Le verre à moitié plein

Du coup l’intelligence artificielle c’est le mal ou pas ? Je pense que non. Pour moi c’est un peu comme Albert Einstein. Peut-on le condamner des atrocités de la bombe nucléaire, possible entre autres grâce à ses travaux et sa célèbre formule e = mc2 ?

Ce qu’il faut condamner ce n’est pas la technologie mais plutôt que l’on en fait. Utiliser l’intelligence artificielle pour créer des armes militaires comme des drones où pour influencer le comportement de ses utilisateurs est effectivement une mauvaise chose.

Mais n’oublions pas qu’elle peut aussi grandement améliorer le quotidien de beaucoup de personnes notamment dans le domaine de l’accessibilité. Par exemple Seeing AI est une application qui permet de décrire à un aveugle l’environnement dans lequel il se trouve. Sans intelligence artificielle capable d’analyser des images, ce genre d’application ne pourrait pas exister.
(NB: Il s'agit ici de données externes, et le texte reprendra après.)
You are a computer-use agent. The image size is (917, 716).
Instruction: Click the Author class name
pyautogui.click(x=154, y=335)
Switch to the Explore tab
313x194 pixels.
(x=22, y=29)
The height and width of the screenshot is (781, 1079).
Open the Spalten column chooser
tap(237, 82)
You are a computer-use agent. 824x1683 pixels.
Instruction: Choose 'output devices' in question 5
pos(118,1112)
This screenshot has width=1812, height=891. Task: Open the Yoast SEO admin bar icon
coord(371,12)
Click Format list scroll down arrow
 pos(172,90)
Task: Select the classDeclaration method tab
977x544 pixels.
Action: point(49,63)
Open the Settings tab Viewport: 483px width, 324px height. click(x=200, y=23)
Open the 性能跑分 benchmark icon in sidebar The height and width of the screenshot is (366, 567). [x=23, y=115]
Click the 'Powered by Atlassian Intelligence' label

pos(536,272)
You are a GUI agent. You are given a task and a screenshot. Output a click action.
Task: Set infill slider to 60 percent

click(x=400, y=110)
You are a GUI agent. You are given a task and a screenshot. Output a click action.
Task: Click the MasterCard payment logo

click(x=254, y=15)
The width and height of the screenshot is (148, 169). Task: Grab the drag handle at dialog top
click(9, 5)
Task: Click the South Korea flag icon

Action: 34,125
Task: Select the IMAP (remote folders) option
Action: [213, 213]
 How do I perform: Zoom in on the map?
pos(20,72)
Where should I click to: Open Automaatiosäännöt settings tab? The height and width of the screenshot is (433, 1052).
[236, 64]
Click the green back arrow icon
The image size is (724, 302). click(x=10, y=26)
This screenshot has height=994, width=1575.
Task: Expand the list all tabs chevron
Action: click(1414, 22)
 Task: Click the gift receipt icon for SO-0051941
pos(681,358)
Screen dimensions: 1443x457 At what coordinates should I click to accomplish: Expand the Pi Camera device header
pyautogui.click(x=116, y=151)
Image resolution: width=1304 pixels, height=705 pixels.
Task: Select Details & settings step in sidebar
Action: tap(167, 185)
Autre point, l’intelligence artificielle peut apporter des progrès dans le domaine de la santé comme dans la détection de cancers, avec un temps d’analyse extrêmement rapide et précis.

Le mot de la fin

Si vous aviez trois choses à retenir :

  1. Que vous soyez une start-up, une TPE ou un géant industriel, l’intelligence artificielle sera au coeur de vos préoccupations dans un avenir proche.
  2. Il faut savoir différencier l’intelligence artificielle des films (IA forte ) de la réalité (IA faible)
  3. Le problème n’est pas la technologie mais la façon dont on l’utilise.